#### Problem to work on
Each of the entries below should be written out exactly as it reads.

#### Given records

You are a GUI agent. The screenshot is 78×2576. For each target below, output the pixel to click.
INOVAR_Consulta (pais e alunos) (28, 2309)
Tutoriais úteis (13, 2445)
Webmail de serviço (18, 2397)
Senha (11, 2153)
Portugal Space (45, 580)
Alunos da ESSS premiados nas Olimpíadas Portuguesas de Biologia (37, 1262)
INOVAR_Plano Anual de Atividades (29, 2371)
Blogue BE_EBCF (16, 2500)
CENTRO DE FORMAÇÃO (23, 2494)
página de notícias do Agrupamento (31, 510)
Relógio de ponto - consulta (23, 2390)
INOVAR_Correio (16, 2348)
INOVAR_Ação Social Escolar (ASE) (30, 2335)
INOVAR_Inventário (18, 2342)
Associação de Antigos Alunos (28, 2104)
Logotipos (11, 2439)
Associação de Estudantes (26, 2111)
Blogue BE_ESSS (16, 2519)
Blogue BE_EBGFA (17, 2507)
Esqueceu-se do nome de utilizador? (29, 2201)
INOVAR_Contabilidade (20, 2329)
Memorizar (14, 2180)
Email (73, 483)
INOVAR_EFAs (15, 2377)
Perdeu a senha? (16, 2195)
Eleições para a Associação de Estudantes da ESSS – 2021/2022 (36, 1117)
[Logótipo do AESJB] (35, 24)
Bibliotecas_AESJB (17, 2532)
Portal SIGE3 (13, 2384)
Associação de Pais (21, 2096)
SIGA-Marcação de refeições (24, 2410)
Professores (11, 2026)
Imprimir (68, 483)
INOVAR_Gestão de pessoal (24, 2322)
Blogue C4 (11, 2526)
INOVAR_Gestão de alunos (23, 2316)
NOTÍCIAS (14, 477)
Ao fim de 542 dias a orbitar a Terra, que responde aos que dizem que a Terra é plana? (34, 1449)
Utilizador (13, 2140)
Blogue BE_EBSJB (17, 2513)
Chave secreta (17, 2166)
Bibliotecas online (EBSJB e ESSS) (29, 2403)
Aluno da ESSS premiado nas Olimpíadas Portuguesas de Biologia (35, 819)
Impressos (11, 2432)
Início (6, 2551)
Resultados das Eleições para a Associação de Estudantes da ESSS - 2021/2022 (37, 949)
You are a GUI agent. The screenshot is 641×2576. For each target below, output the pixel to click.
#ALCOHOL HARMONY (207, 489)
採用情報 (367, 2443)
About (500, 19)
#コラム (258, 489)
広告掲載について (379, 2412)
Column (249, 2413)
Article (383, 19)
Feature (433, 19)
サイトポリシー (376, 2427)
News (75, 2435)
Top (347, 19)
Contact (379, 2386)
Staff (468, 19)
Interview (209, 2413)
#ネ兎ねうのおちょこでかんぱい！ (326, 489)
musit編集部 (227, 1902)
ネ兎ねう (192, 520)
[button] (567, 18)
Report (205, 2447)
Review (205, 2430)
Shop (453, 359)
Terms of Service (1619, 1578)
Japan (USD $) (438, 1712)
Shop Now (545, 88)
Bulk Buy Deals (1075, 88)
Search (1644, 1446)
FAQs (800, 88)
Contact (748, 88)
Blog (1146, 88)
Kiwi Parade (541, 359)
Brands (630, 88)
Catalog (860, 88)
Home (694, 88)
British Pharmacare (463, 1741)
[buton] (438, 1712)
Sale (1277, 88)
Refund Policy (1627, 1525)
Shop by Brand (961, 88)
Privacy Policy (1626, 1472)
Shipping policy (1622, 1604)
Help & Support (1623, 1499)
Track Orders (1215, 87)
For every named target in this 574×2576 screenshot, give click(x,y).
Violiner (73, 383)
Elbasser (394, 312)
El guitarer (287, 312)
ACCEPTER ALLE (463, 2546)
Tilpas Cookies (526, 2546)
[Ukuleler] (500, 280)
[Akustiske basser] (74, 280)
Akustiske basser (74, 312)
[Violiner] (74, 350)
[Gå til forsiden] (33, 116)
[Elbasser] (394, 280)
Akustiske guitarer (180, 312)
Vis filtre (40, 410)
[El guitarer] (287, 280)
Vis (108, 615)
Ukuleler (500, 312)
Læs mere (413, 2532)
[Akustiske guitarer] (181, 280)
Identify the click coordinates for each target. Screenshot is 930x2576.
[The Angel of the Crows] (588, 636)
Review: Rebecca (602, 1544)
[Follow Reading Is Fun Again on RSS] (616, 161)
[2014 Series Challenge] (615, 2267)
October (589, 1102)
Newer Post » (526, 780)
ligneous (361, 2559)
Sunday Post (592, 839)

#### Response area
You are a GUI agent. The screenshot is 78×2576. For each target below, output the pixel to click.
INOVAR_Consulta (pais e alunos) (28, 2309)
Tutoriais úteis (13, 2445)
Webmail de serviço (18, 2397)
Senha (11, 2153)
Portugal Space (45, 580)
Alunos da ESSS premiados nas Olimpíadas Portuguesas de Biologia (37, 1262)
INOVAR_Plano Anual de Atividades (29, 2371)
Blogue BE_EBCF (16, 2500)
CENTRO DE FORMAÇÃO (23, 2494)
página de notícias do Agrupamento (31, 510)
Relógio de ponto - consulta (23, 2390)
INOVAR_Correio (16, 2348)
INOVAR_Ação Social Escolar (ASE) (30, 2335)
INOVAR_Inventário (18, 2342)
Associação de Antigos Alunos (28, 2104)
Logotipos (11, 2439)
Associação de Estudantes (26, 2111)
Blogue BE_ESSS (16, 2519)
Blogue BE_EBGFA (17, 2507)
Esqueceu-se do nome de utilizador? (29, 2201)
INOVAR_Contabilidade (20, 2329)
Memorizar (14, 2180)
Email (73, 483)
INOVAR_EFAs (15, 2377)
Perdeu a senha? (16, 2195)
Eleições para a Associação de Estudantes da ESSS – 2021/2022 (36, 1117)
[Logótipo do AESJB] (35, 24)
Bibliotecas_AESJB (17, 2532)
Portal SIGE3 (13, 2384)
Associação de Pais (21, 2096)
SIGA-Marcação de refeições (24, 2410)
Professores (11, 2026)
Imprimir (68, 483)
INOVAR_Gestão de pessoal (24, 2322)
Blogue C4 (11, 2526)
INOVAR_Gestão de alunos (23, 2316)
NOTÍCIAS (14, 477)
Ao fim de 542 dias a orbitar a Terra, que responde aos que dizem que a Terra é plana? (34, 1449)
Utilizador (13, 2140)
Blogue BE_EBSJB (17, 2513)
Chave secreta (17, 2166)
Bibliotecas online (EBSJB e ESSS) (29, 2403)
Aluno da ESSS premiado nas Olimpíadas Portuguesas de Biologia (35, 819)
Impressos (11, 2432)
Início (6, 2551)
Resultados das Eleições para a Associação de Estudantes da ESSS - 2021/2022 (37, 949)
You are a GUI agent. The screenshot is 641×2576. For each target below, output the pixel to click.
#ALCOHOL HARMONY (207, 489)
採用情報 (367, 2443)
About (500, 19)
#コラム (258, 489)
広告掲載について (379, 2412)
Column (249, 2413)
Article (383, 19)
Feature (433, 19)
サイトポリシー (376, 2427)
News (75, 2435)
Top (347, 19)
Contact (379, 2386)
Staff (468, 19)
Interview (209, 2413)
#ネ兎ねうのおちょこでかんぱい！ (326, 489)
musit編集部 (227, 1902)
ネ兎ねう (192, 520)
[button] (567, 18)
Report (205, 2447)
Review (205, 2430)
Shop (453, 359)
Terms of Service (1619, 1578)
Japan (USD $) (438, 1712)
Shop Now (545, 88)
Bulk Buy Deals (1075, 88)
Search (1644, 1446)
FAQs (800, 88)
Contact (748, 88)
Blog (1146, 88)
Kiwi Parade (541, 359)
Brands (630, 88)
Catalog (860, 88)
Home (694, 88)
British Pharmacare (463, 1741)
[buton] (438, 1712)
Sale (1277, 88)
Refund Policy (1627, 1525)
Shop by Brand (961, 88)
Privacy Policy (1626, 1472)
Shipping policy (1622, 1604)
Help & Support (1623, 1499)
Track Orders (1215, 87)
For every named target in this 574×2576 screenshot, give click(x,y).
Violiner (73, 383)
Elbasser (394, 312)
El guitarer (287, 312)
ACCEPTER ALLE (463, 2546)
Tilpas Cookies (526, 2546)
[Ukuleler] (500, 280)
[Akustiske basser] (74, 280)
Akustiske basser (74, 312)
[Violiner] (74, 350)
[Gå til forsiden] (33, 116)
[Elbasser] (394, 280)
Akustiske guitarer (180, 312)
Vis filtre (40, 410)
[El guitarer] (287, 280)
Vis (108, 615)
Ukuleler (500, 312)
Læs mere (413, 2532)
[Akustiske guitarer] (181, 280)
Identify the click coordinates for each target. Screenshot is 930x2576.
[The Angel of the Crows] (588, 636)
Review: Rebecca (602, 1544)
[Follow Reading Is Fun Again on RSS] (616, 161)
[2014 Series Challenge] (615, 2267)
October (589, 1102)
Newer Post » (526, 780)
ligneous (361, 2559)
Sunday Post (592, 839)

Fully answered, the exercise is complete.